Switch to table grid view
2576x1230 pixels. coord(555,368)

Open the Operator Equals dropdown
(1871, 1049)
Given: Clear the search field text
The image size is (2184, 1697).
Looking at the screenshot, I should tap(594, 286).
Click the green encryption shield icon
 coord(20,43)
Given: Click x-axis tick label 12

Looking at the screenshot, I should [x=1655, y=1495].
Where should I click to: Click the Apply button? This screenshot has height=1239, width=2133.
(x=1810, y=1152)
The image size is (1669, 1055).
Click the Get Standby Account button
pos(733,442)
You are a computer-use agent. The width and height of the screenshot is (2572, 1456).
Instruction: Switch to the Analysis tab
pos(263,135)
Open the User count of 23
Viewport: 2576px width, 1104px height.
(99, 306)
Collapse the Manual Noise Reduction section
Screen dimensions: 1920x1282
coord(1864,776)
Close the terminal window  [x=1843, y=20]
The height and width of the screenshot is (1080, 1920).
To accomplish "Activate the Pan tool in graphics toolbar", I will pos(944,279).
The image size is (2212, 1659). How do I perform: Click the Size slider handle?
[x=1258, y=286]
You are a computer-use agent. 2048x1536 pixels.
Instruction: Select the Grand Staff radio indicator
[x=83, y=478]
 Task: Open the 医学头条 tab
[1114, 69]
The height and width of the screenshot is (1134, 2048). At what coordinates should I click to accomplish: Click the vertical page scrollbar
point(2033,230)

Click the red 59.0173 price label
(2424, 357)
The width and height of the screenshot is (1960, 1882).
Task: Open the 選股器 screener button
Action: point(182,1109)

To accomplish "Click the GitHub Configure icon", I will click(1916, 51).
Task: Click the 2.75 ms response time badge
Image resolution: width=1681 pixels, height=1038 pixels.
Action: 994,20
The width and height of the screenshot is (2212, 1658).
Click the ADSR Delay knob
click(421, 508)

**Work required:**
Copy all lines of the material above where the string "computer" occurs.

**Output of the exercise:**
You are a computer-use agent. The width and height of the screenshot is (2572, 1456).
You are a computer-use agent. 2048x1536 pixels.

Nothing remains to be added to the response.